Nora seemed to be getting her old nerve back, for she spoke with spirit, and her cheeks flushed for the first time.
“You never got such orders from me,” he went on.
“I know it. I dropped the lamp——”
“Come, no excuses,” interrupted the young man. “I shall hold you responsible—guilty of murder.”
“Just as if you never did anything that has a shady side,” hissed the woman. “You’re a nice man to talk thus. What have you done that makes an angel out of you, I should like to know?”
“No accusations, woman.”
“Very well. Will you hand me over to the police? Will you tell the inspector that I am the last person who saw the girl alive?
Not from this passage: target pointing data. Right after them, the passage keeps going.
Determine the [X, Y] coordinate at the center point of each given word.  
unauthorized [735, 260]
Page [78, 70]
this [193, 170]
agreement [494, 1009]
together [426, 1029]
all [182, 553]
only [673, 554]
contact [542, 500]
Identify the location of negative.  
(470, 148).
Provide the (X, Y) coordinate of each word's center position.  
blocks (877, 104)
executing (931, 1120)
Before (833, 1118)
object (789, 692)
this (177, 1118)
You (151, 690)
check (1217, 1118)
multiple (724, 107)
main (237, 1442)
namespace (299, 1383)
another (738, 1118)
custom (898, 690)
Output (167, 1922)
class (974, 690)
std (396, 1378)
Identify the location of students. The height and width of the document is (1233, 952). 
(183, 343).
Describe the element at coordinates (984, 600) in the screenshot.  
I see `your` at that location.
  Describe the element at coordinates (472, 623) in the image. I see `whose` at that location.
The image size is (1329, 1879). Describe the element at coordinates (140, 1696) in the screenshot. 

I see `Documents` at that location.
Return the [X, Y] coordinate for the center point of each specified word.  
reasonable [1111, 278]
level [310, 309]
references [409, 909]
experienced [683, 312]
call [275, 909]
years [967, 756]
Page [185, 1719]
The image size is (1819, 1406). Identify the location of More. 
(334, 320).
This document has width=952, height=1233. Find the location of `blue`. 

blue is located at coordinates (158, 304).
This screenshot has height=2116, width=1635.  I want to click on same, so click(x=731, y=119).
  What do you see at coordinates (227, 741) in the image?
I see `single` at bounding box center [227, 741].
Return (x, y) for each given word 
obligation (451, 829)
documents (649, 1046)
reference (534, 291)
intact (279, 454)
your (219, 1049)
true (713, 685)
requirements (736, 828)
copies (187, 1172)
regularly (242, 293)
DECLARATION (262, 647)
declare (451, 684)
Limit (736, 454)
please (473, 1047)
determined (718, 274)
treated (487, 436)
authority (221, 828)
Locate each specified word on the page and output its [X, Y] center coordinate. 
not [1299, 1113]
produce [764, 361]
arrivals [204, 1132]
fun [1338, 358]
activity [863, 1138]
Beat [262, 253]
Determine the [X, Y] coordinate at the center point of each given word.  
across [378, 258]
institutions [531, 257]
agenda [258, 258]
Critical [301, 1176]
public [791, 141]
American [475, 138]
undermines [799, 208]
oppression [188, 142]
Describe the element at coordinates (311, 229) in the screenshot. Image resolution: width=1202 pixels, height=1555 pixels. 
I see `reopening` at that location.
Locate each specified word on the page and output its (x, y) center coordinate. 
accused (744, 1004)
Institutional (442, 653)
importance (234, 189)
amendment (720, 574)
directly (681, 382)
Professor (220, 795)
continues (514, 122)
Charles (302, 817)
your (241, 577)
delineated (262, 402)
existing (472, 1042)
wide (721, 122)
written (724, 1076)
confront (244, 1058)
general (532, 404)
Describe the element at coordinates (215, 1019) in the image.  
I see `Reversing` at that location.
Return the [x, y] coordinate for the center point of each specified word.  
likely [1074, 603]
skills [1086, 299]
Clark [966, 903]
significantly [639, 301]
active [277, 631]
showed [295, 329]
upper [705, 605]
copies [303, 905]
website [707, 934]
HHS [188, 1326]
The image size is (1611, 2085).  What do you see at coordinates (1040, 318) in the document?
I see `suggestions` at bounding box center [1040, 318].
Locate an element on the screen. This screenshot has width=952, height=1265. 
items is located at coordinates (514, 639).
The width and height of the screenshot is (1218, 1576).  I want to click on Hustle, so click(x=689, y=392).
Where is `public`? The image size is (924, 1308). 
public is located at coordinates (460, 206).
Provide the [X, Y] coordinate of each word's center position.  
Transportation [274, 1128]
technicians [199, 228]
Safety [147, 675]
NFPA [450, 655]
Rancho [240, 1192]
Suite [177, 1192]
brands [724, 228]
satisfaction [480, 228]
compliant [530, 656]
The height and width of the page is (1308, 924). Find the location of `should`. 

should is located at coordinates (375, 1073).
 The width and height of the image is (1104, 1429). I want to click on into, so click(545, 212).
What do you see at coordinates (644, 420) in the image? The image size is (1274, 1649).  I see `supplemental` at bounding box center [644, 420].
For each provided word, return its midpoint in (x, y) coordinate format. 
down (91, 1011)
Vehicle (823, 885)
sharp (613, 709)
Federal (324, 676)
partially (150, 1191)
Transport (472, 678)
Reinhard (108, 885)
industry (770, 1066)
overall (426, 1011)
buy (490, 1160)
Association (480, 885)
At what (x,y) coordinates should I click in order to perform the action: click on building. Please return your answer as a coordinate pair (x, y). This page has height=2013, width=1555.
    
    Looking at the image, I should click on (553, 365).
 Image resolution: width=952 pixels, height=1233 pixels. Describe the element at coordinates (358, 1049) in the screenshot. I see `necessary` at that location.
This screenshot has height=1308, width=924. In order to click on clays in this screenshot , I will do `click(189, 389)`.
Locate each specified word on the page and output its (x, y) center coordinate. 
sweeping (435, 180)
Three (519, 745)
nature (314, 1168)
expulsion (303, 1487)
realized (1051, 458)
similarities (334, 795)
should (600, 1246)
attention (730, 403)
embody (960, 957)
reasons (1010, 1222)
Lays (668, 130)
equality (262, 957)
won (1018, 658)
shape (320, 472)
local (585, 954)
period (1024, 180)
I guess not!”
“Don’t dare me.”
“What if I tell them that Margie was Mother Flintstone’s granddaughter——”
“She wasn’t!” flashed Claude Lamont.
“You take it up in a jiffy,” grinned Nora. “If she wasn’t why did you resent my words so soon?”
For half a second Lamont watched the dark face before him, and then he said:
“We’ll call it quits. After all, perhaps you couldn’t have helped it. The lamp fell from your hand, did it?”
“I told you once.”
“And you couldn’t stop the flames?”
“I couldn’t. I’d give my eyes if that girl was alive to-day. I did not do it intentionally. My evil genius must have been on the watch.”
“We’ll say so, at any rate, Nora.”
It was the first time he had spoken her name during the interview, and his voice was considerably softened.
“The department may have reached the fire in time to save the girl,” he went on.
“No, no! she perished. The whole house was in flames by the time I got away. I’m going now.”
“Still afraid of the detective’s shadow?”
“Never mind the detective. I’m going, I say.”
“Do you mean that you’re going away?”
“Yes—to put ten thousand miles between me and that infernal crime of mine.”
Lamont drew forth his pocketbook and began to count out some bills.
“Put up your money. It’s blood money!” cried Nora. “I wouldn’t touch a penny of your father’s wealth. I don’t want money. I’ve got all I shall need.”
“Then you’re going but a short distance?”
“Yes; not far.”
The last word seemed to come from between clenched teeth, and a desperate look settled on the woman’s face.
“Then here’s to you, Nora, and good luck go with you,” and Lamont held out his hand.
She pushed it away, with a look of disdain.
“It’s like your money. There’s blood on it, too!” she exclaimed. “Some day you’ll wish you had never had anything to do with this game of crime. Good-by.”
She sprang up, gave him another look and vanished.
“She’s mad, but it’s all right. She will try the river,” he laughed.